A Espanha alcançou nos últimos anos o posto de segundo campeonato mais valioso do mundo, e foi por conta das transformações na comercialização dos direitos de transmissão.

Entre 1997 e 2015, o cenário espanhol era muito similar ao proposto pela MP 984 no Brasil, com os direitos exclusivos do mandante. A diferença é que era necessário um acordo com os times visitantes para a transmissão.

Isso gerava uma certa instabilidade nas negociações, fora a questão da total desigualdade entre os valores conseguidos por Barcelona e Real Madrid, que já eram muito maiores em relação a clubes do naipe de Valencia e Sevilla, e portanto absurdamente maiores do que por nanicos como Eibar e Granada.

Em 2015, uma legislação causou um certo alvoroço, e até ameaçou uma paralisação por parte de alguns clubes. A partir dali, os direitos continuariam a ser dos mandantes, mas teriam de ser repassados para o bloco de clubes, a La Liga.

Direitos de transmissão: Globo, Flamengo e as cotas na Europa
Real Madrid e Barcelona tinham valores muito maiores nas negociações individuais (Foto: Mkt Esportivo)

Isso para o Campeonato Espanhol. A Copa do Rei e a Supercopa da Espanha são comercializados pela Federação Espanhola.

A polêmica do decreto espanhol foi arrefecendo, enquanto La Liga se valorizava. A diferença de 8 vezes entre o primeiro e o último colocado do último modelo caiu para 3,6, e sem alterar a ordem de grandeza dos clubes, além de aumentar a competitividade das partidas e o lucros individuais.

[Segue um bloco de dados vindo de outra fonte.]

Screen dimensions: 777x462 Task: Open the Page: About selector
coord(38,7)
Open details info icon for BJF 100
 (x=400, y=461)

Novamente, parte disso foi não só pelos bons negócios conseguidos em bloco, mas pela distribuição desses lucros. O esquema espanhol é diferente do inglês. Não há diferenciação dos tipos de direito, e todo o dinheiro obtido é dividido assim:

  • 90% vai para a primeira divisão, e 10% para a segunda;
  • Desses 90%, metade são repartidos igualmente entre os vinte participantes;
  • A outra metade é distribuída de maneira variável, sendo metade disso (25% dos 90%) de acordo com um ranking que leva em conta as classificações dos últimos cinco anos;
  • O restante (25% dos 90%) leva em conta um coeficiente entre audiência de TV e média de público nos estádios. Nesse ponto, nenhum clube pode ter mais 20% nem menos de 2% do montante.

Direitos de transmissão da Bundesliga

Foi da Bundesliga que La Liga tomou o posto de segundo campeonato mais valorizado. E foi por méritos próprios, até porque a Bundesliga também tem um bom modelo.

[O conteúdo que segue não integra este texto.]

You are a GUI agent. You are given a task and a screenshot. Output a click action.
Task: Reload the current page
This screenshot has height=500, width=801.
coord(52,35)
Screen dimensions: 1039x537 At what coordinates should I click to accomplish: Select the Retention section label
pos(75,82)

Na Alemanha, os direitos de transmissão também são de exclusividade do mandante, mas também negociados em bloco, sem a necessidade de obrigação legal.

A comercialização coletiva é tocada pela DFL, a Liga do Futebol Alemão, que vende em conjunto as transmissões da primeira e da segunda divisão. Também são formados pacotes, com datas, rodadas, quantidade de jogos e até horários pré-estabelecidos.

Não existe um veto para um comprador único desses direitos, mas a última negociação para a transmissão nacional entre 2021 e 2025, que ficou em 4,4 bilhões de euros, foi bastante distribuída entre canais.

Como na Inglaterra, as cotas de TV nacionais e internacionais têm métodos diferentes de distribuição. As nacionais são dividas em quatro partes:

  • A primeira, de 70% do montante, leva em conta um ranking com as classificações dos últimos cinco anos do Campeonato Alemão, com o ano mais recente valendo cinco vezes mais que o ano mais distante;
  • A segunda, de 5%, considera o desempenho dos últimos 20 anos, com o mesmo peso entre cada ano;
  • A terceira, de 2%, faz um ranking de uso de jogadores da base abaixo dos 23 anos, ou pelo menos registrados em clubes da liga antes dos 18 anos;
  • A última, de 23%, divide os times em grupos de acordo com o ranking de desempenho dos últimos cinco anos. Do 1º ao 6º colocados, é um valor, do 7º ao 11º, outro, e por aí vai.

Os direitos internacionais também são divididos em quatro partes. A primeira tem 5 milhões de euros, que são repartidos entre os times da segunda divisão, aumentando 1 milhão por ano. Do que resta, são:

  • 50% no ranking dos cinco anos;
  • 25% repartidos igualmente;
  • 25% distribuídos num ranking de desempenho internacional nos últimos 10 anos;

Direitos de Transmissão do Campeonato Italiano

Na Itália, os direitos de transmissão são dos mandantes. Como na Espanha, a legislação obriga os clubes a cedê-los à liga.

Diferentemente do país Ibérico, a intervenção estatal italiana foi motivada por questões políticas de monopólio das transmissões, com relações promíscuas entre políticos e veículos de mídia, e pelos casos de manipulação de resultado nas diferentes divisões do Campeonato Italiano.

O novo modelo tem ajudado o crescimento do futebol no país, ainda que a diferença entre o primeiro e o décimo colocado seja uma das maiores da cinco principais ligas da Europa.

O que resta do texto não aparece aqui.